====== Texto para leitura
16.9.08

A TIJUCA EM ESTADO BRUTO

Meu apelo público (leiam aqui) surtiu efeito. Anteontem, domingo, marcamos às oito da noite na pizzaria O FORNO RIO, que fica numa belíssima casa na esquina da Doutor Satamini com a Domício da Gama. Marcamos e marcamos com pompa e circunstância: dona Mathilde, minha amada avó, do alto de seus 84 anos, entre os presentes, assim como meu sogro, o Comandante.

Chegamos e subimos ao segundo andar da pizzaria, a menina dos olhos do dono da casa. É você chegar lá e ouvir os apelos, ainda na calçada:

- Vamos ao segundo andar! Temos TV de plasma, ar-condicionado, adega climatizada, os pedidos são feitos através de palmtop, vamos?

Isso, para o tijucano, é sedutor. E vamos ao que eu vi.
============
▸ Tarefas propostas:
(a) De acordo com o texto sobre a pizzaria na Tijuca, em que esquina fica O FORNO RIO?
(b) Relacione todos os atrativos do segundo andar anunciados na calçada, segundo o texto sobre a pizzaria na Tijuca.
(c) Dê seguimento ao texto sobre a pizzaria na Tijuca a partir da frase "E vamos ao que eu vi."
A listagem que vem depois é um material à parte, sem relação com o texto sobre a pizzaria na Tijuca.
====== Os dados
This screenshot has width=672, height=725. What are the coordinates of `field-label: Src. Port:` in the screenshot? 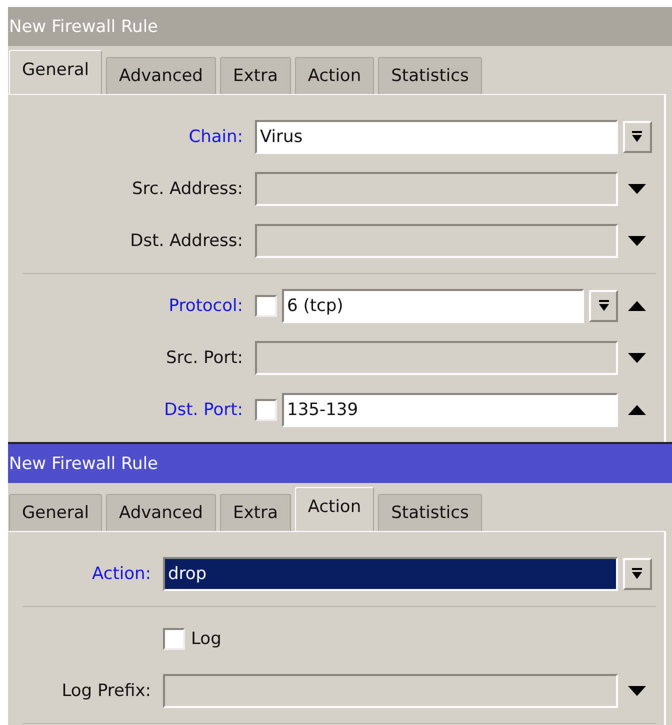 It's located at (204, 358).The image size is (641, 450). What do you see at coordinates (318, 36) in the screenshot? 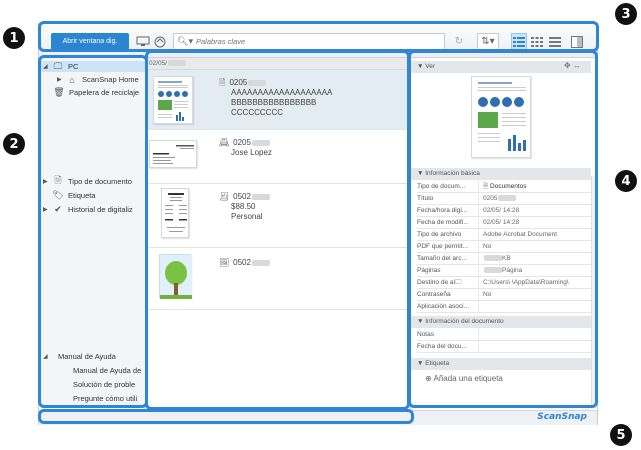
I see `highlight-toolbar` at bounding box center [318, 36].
============
▸ Gabarito:
(a) Na esquina da Doutor Satamini com a Domício da Gama.

(b) TV de plasma, ar-condicionado, adega climatizada e pedidos feitos através de palmtop.

(c)
Assim que chegamos ao segundo andar, um casal de noivos posava para fotografias. Chegamos no final da sessão de fotos, mas pude ver a última: os pombinhos de mãos dadas tendo entre eles a adega climatizada da casa, aberta! Foi espocar o flash e a clientela que lotava a pizzaria explodiu em aplausos e assobios histéricos.

Sentamos.

Ao nosso lado, uma mesa com doze pessoas. À cabeceira dessa mesa, uma senhora com aproximadamente 70 anos vestindo um casaco de pele, pesadíssimo, cinza escuro, gritava para a garçonete:

- Filha! Aumenta o ar-condicionado! Quero sentir mais frio! Quero me sentir em Roma no inverno!

Chega-se o garçom à nossa mesa. Faz a pergunta:

- Aceitam o couvert?

As cabeças, todas, fizeram que sim.

- Querem ver nossa carta de vinhos?

Meu sogro interveio:

- Não precisa, não precisa... Traga o mais caro!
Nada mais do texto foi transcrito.